Duwapenvu a mask of shadows and negatives, projected into the sand.

Duwawisioma is a groundbreaking artist using modern materials, film, negatives, digital amalgams, mechanical and electronic devices with ancestral imagery confounding Indian art critics as being too modern and Modern Art critics as being too Indian.

©Duwawisioma. Poquangt (Pookongt-twins Poqaung and Paloongaw-Echo), 2003  

In the diptych Poquangt (Pookongt-twins Poqaung and Paloongaw-Echo) Masayesva has stacked iPhone portraits like twin communications towers to convey his concept of "twinness", symmetry, and balance. Conflict and chaos are a part of the duality conveying an overall impression of separate but equal. Harmony is sparked from the friction.

©Duwawisioma.Tipongyaveh, 2023

In the short video Tuuvutsi, he uses the photograph Tipongyaveh, which shows a village created from 35-millimeter slides and set in a cornfield, that is struck by an earthquake.

Within the exhibition are also a handful of typical older portraits made in Australia, Ecuador, India, and Hopi including a humorous self-portrait surrounded by cowboys and indians. The humor is tempered by hanging diabetes pill containers reflecting another aspect of the self-portrait.

As is part of Duwawisioma’s looking back he has re-seeded some of his earlier images, expanding the context from earlier narratives, as he matures. In the codex Navoti he combines an earlier 4-part narrative series Tuwapongya where he asked in this series in 1993, "We are given the ideal situation with the earth as an altar. The question is, how do you conduct yourself here?" Now Duwawisioma presents this as the beginning or end of an accordion-style codex where he has added menacing images from Kikmongwi’s Rain Songs (1979-1982) of floods, drought, disease, and the Red Owl (1993). Mounted back-to-back accordion style the new sequences go from positive to negative and negative to positive, oppositional forces related to each other. Being clear is knowing less and understanding more.

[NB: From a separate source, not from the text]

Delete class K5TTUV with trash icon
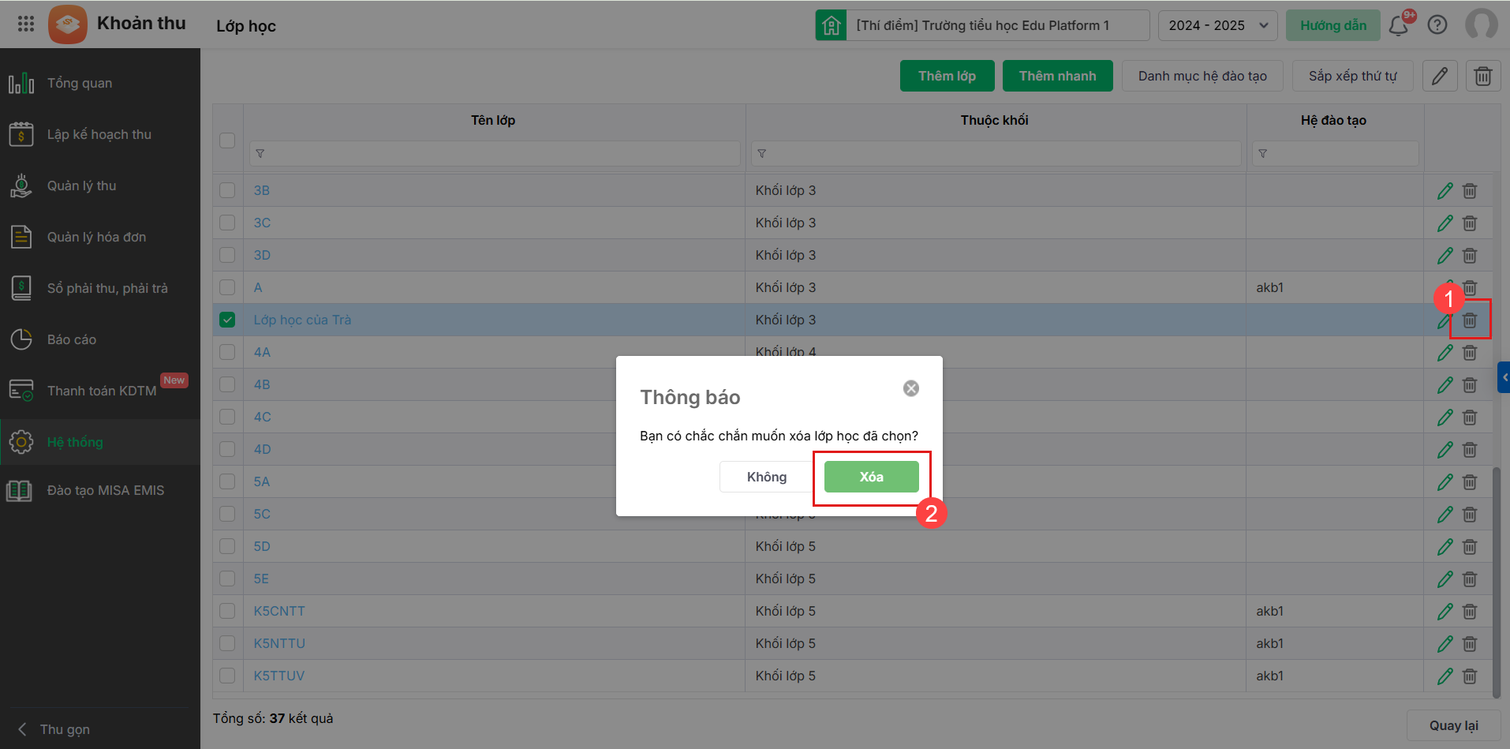Viewport: 1510px width, 749px height. (1470, 676)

©Duwawisioma. Navoti, 1979-2023

The exhibition began with the remembrance of an uncle’s warning that not everything is what it appears to be, masked.

Duwawisioma creates digital collages from an amalgamation of stories, symbols, natural objects, and actual places. He brings to this body of work insights from the fields of biology, ecology, humanity, history, and planetary energy, along with concepts and traditions from the Hopi people. Rooted in Hopi cosmology, Duwawisioma explores an environmental and ontological reality meaningful to all people.  

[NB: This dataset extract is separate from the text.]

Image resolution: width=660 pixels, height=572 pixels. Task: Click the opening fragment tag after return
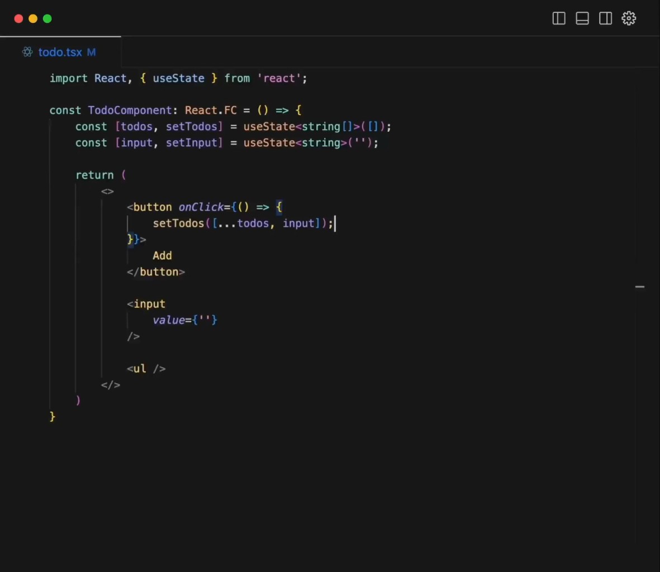[x=107, y=190]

He has been awarded grants from the Ford Foundation, the Rockefeller Foundation, the National Endowment for the Arts, and the Arizona Commission on the Arts. He has been a guest artist and artist-in-residence at the School of the Art Institute of Chicago, the Walker Art Center, Minneapolis, MN, Banff Center for the Arts, Banff, Yamagata International Film Festival, Japan and Imagine Native, Toronto.

His photography, feature films, and short videos have been widely viewed including at the 1991 Whitney Biennial, the Native American Film and Video Festival, New York; The Museum of Modern Art, New York; Long Beach Museum of Art, California; World Wide Video Festival, The Hague; Whitney Museum of American Art Biennial, New York; Haus der Kulturen der Welt, Berlin; Pompidou Center, Paris, San Francisco Art Institute; Festival CineVideo de las Primeras Naciones Abya-Yala, Ecuador.